This week featured a whirlwind visit to our nation's capital for my fellowship assessment. It was... tricky. Not difficult per se, but after a while it felt like a never-ending parade of trick questions. Of course, now I'm a wreck. Well over 8,700 people made it to this stage-- compared to about 5,000 last year. And placements aren't predicted to keep pace with application growth, making this the most incredibly competitive year yet for this program. G r e a t. But, well, whatever will be will be. Hopefully I will have scored high enough to make it into a pool to be considered, and hopefully my more varied interests and actual working experience will differentiate me from the other applicants. Hopefully. At the moment, that's the best I can do while I wait out the next month and a half. That and to keep applying to other positions. I really don't like writing cover letters.
Okay, back to something I've been ruminating on since Wednesday.

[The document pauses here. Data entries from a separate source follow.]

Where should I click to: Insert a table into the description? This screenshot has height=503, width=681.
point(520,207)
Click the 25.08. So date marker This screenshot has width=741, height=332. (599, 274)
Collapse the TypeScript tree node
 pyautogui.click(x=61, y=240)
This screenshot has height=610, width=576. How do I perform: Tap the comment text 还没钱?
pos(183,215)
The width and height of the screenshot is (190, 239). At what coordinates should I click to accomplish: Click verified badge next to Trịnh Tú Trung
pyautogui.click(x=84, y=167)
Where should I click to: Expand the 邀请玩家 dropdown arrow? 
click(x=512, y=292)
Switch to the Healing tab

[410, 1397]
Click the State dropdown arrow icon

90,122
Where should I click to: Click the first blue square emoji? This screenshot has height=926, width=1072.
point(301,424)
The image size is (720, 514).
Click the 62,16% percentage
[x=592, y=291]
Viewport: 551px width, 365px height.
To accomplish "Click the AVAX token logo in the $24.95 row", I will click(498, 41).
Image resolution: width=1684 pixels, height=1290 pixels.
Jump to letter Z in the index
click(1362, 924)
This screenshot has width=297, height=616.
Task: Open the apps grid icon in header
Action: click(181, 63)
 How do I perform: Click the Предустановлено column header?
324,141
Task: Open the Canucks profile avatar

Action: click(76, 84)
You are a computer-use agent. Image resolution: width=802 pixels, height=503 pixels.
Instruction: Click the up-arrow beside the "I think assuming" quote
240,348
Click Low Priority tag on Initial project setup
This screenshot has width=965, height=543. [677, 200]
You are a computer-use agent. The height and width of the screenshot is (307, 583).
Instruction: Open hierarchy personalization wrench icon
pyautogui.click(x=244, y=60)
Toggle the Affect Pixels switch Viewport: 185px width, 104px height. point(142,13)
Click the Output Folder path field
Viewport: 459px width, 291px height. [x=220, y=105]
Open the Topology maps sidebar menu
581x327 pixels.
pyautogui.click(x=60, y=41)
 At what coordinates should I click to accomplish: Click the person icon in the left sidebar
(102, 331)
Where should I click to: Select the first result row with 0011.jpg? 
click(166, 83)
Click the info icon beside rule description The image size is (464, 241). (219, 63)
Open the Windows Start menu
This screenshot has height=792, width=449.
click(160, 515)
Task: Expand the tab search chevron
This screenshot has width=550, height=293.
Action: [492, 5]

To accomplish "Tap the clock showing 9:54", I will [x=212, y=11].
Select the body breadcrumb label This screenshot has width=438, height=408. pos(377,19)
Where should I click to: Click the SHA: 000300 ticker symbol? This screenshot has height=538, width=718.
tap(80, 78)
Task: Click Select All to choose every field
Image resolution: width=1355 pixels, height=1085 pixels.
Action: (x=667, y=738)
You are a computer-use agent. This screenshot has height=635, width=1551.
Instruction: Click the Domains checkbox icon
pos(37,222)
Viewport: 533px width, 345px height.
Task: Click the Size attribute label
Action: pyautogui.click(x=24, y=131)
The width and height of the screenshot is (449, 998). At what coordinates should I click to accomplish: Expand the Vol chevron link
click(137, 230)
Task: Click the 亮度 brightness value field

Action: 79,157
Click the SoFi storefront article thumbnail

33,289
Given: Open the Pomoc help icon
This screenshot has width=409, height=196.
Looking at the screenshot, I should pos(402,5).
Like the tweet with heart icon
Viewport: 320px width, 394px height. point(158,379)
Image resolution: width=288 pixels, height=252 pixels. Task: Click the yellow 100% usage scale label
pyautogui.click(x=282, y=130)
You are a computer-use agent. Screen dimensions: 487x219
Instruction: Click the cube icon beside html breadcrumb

The assessment was my first good look at my competition. As expected, there was an assortment of ambitious high-achiever types, but few that I'd call truly intellectual (hey, I observed people trying to psych each other out for an hour-- I feel quite justified in making that call). I spoke with two who seemed intimidating at first, but... well, it goes back a little to the whole thing where I hope that having to actually work counts to someone. Both are widely traveled, but while the one talked about being invited to go to Antarctica after meeting a photographer on an archaeological dig in Israel (her field has nothing to do with either), I first felt that far-too-familiar twinge of it must be so very nice to have mommy and daddy footing the bill for your ivy league law education on top of traveling to Israel and then Antarctica on a whim.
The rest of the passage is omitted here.